Summary statistics for the candidate predictor variables are reported in the table of appendix S4. To explore the test dataset, we used an AIC-based stepwise regression algorithm, implemented with the stepAIC function from the MASS package in R. The results suggest that acceptable risk may be influenced by knowledge, social identity (guns-and-land), and a personality trait (agreeableness). Those predictors have p-values <0.01 and appear in all three models that performed well (ΔAIC < 2; table 1). The results also suggest that extraversion, conscientiousness, and education may have weak relation to acceptable risk. Although the predictive ability of education on acceptable risk is small, it is plausibly an important predictor of knowledge. None of the models in table 1 include numeracy. Nevertheless, there is sufficient a priori reason to expect numeracy is related (perhaps distally) to acceptable risk (see Introduction).

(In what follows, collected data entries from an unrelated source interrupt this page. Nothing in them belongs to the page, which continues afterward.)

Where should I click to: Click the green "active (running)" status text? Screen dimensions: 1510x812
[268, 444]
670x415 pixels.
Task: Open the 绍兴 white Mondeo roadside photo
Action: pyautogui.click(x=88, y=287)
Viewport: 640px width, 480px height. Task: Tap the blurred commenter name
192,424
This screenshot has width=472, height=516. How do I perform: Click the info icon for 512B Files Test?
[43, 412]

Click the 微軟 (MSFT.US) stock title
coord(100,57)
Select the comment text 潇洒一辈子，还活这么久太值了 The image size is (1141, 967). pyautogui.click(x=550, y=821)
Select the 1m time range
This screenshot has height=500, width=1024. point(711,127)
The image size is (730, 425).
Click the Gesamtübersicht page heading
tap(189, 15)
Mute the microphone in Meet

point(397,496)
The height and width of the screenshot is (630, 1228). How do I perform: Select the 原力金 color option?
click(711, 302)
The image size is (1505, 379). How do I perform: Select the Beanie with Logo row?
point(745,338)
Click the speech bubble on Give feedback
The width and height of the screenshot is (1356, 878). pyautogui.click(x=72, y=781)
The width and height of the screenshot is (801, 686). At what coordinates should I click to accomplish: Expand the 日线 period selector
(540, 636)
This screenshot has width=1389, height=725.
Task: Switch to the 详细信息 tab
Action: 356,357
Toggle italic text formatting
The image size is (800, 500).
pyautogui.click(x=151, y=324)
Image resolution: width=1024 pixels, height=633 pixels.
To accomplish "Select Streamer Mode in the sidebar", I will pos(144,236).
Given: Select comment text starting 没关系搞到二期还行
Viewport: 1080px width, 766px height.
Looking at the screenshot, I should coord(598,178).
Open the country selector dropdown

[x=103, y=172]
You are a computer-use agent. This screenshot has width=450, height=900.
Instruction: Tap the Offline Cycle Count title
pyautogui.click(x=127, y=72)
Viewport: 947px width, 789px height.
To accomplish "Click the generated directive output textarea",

Table 1. Results of exploratory analysis on the test dataset (n = 461) using a forward stepwise regression. The candidate predictors for this analysis were scores of the knowledge scale (knowledge), Berlin Numeracy Test (numeracy), animals-and-nature social identity, guns-and-land social identity, political identity, education, binding values and individualizing values of the moral foundations questionnaire, and each of the five dimensions of the Big Five Personality Scale. Model 7 did not result from the stepwise procedure; we built it post priori to better understand the potential predictive ability of the variables in that model. Predictors significant at α = 0.05 are marked with *, significant at α = 0.01 are underscored, and significant at α = 10−3 are bold.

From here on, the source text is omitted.